**REQUIREMENT**.
Convert the stretch from the start of the records through the line containing "(x=771, y=160)" into a JSON list of strings, one per line, dropping blank lines and leaving out the pictures.

**RECORDS TO PROCESS**.
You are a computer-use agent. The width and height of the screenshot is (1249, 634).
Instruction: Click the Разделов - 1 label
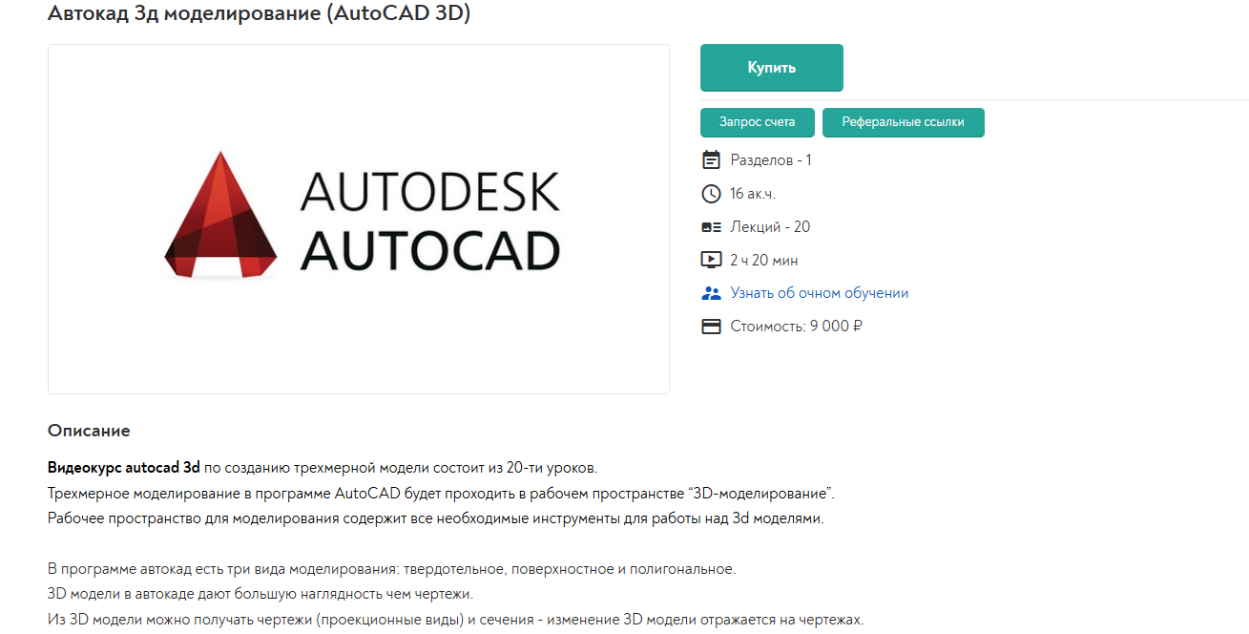(x=771, y=160)
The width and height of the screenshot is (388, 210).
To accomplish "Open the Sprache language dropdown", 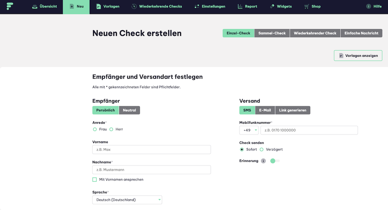I will (127, 199).
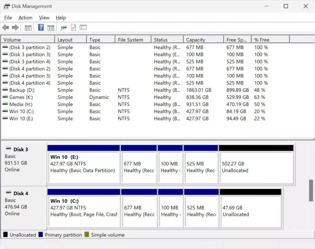Click the Show/Hide Action Pane icon

click(51, 28)
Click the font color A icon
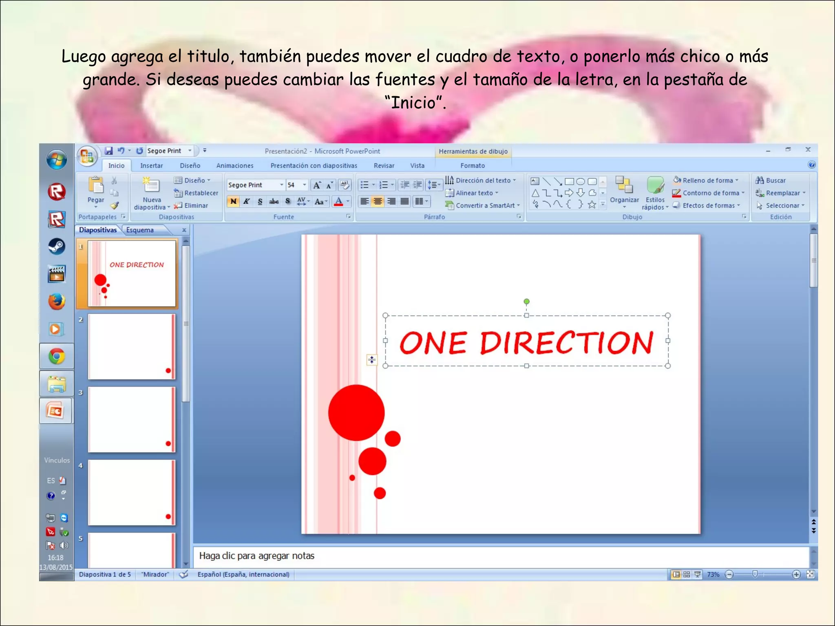This screenshot has width=835, height=626. click(x=338, y=201)
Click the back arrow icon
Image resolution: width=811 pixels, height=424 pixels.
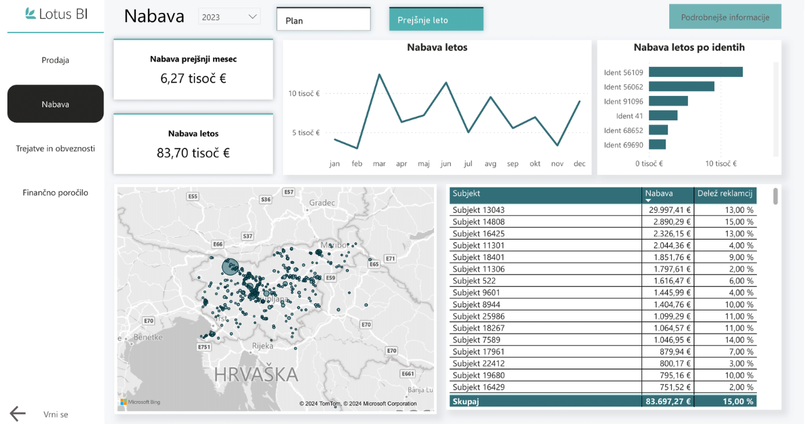point(18,414)
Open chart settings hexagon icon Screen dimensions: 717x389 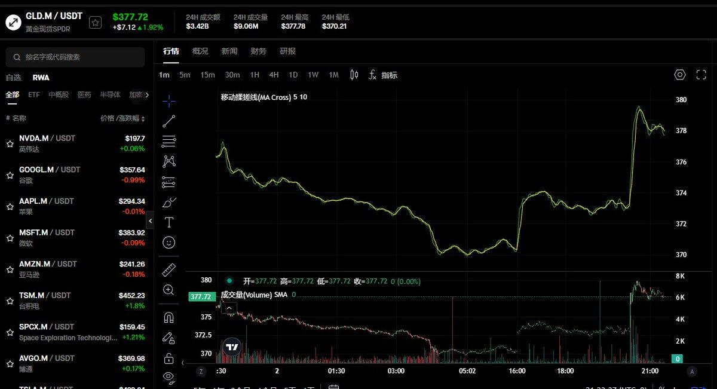click(680, 75)
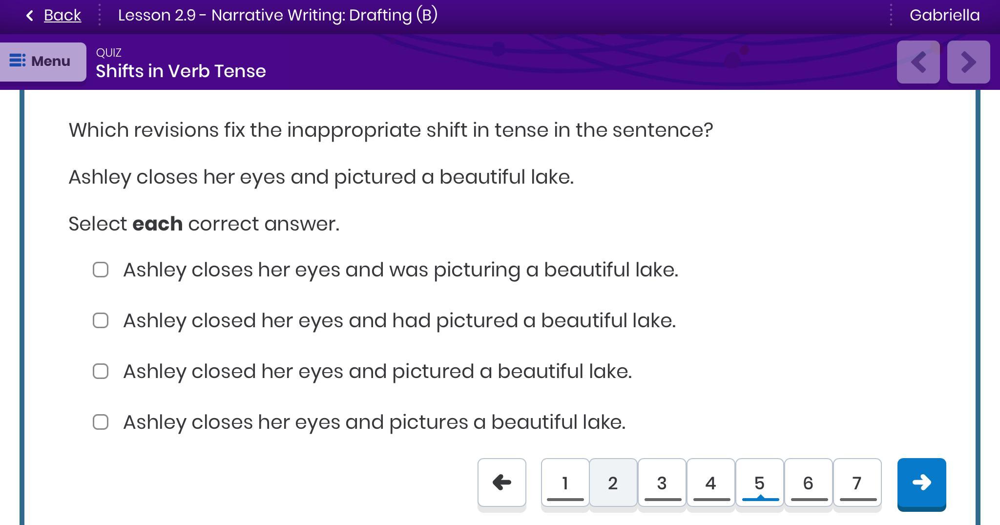
Task: Go to question 7
Action: point(857,483)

**WORKED ANSWER**.
[
  "You are a computer-use agent. The width and height of the screenshot is (1249, 634).",
  "Instruction: Click the Разделов - 1 label",
  "(x=771, y=160)"
]